David Penberthy: We got a message from a teacher saying that while they’re no fan of Pauline Hanson they think that there is an issue with the type of support that teachers receive in circumstances where you might have a student who has a particularly profound disability. Do you think that in her own clunky way that Pauline Hanson might have actually been shining a bit of a light on the fact that there should be more support, more training, more back-up given in school environments where you might have a young person who has got particularly acute needs.

Kelly Vincent: I’ve just finished Chairing a committee into this exact issue, the way that we support students with disabilities in the South Australian education system and one of the things that became very clear is that teachers are crying out for more support, more training in how to support students with disabilities so interestingly teachers aren’t saying to ship them off to special schools or different environments, they’re actually saying ‘Give us the training and the support that we need to adequately respond to the students’ needs’ and in the same way that we don’t fix racism by shipping all the non-white students off to a different school, we can’t fix this issue by just simply segregating students with disabilities so I think it really does hinge on the resources and the training that teachers are given to adequately respond to students so it’s not just students with disabilities either but students who may be experiencing trauma or mental illness, lots of differences in our classroom and the very point of the education system should be to expose and get our students ready for the real world and out there in the real world there are people with disabilities, there are people who are different and so I think the classroom needs to be a place where those differences have an opportunity to be shared but with the right training and support as discussed in this report that I’ve just handed down to Parliament, we can make sure that we do that, and I think there were already some great examples of that happening.

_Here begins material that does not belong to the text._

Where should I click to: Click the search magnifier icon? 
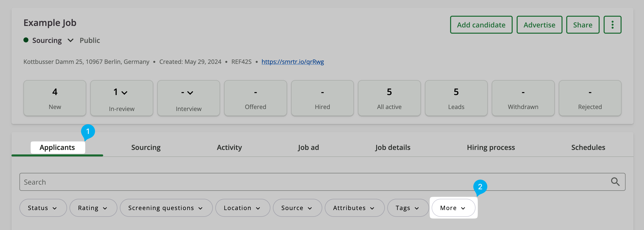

For example there’s a program called the Interoception program which is aimed at students on the autism spectrum, teaching them bodily awareness, teaching them how to manage emotion, how to manage distress and so on that people on the autism can often experience when they become overwhelmed but one of the areas where this program is having great success is when it’s actually taught to the entire school or the entire classroom which I think makes a lot of sense because all young people particularly teenagers can have a lot of trouble managing emotions, feelings of distress, so I think rather than looking at this as a separate thing where we need special training to deal with these people as Pauline calls them, these people, we actually need to make sure that teachers are adequately trained and supported to respond to the needs of all students and in so doing making their own jobs easier by making the teaching environment a much easier one.

David Penberthy: Thanks. As someone who’s a proud product of the public school system and is still innately biased towards it you don’t want to get too class war about these things but I reckon there is a lot to be said for putting young people in the environment where the school community does reflect the real community and I know that these days schools are competitive and everybody wants their kid to have the best chance in life but give me an environment like the one that I had at Marion rather than a class full of gilded affluent golden-haired kids who are all being programmed to think that their entire sole purpose in life is to end up working in their father’s law firm because there’s a few school environments like that around town and the idea that you treat other human beings as an irritant or a distraction is just off.

Will Goodings: You’ll disagree with me here but I sense from Pauline Hanson’s comments is she’s fallen victim again of the fact that at best she’s a poor communicator and at worst she’s entirely insensitive because I think she could have made the same message by simply coming out and saying ‘We need to invest more in supporting those kids that have disability and autism because the ramifications of that investment, the benefit of it, goes beyond those people that are sufferers and their families’

David Penberthy: Are you being too generous with that form of words, Will, because I totally agree with everything you said and indeed Kelly Vincent just agreed with it as well, like it’s actually about support systems and training and all of that but was Hanson even going close to making that point because it didn’t particularly sound like it to me – it sounded like the same silly stuff she said about vaccinations.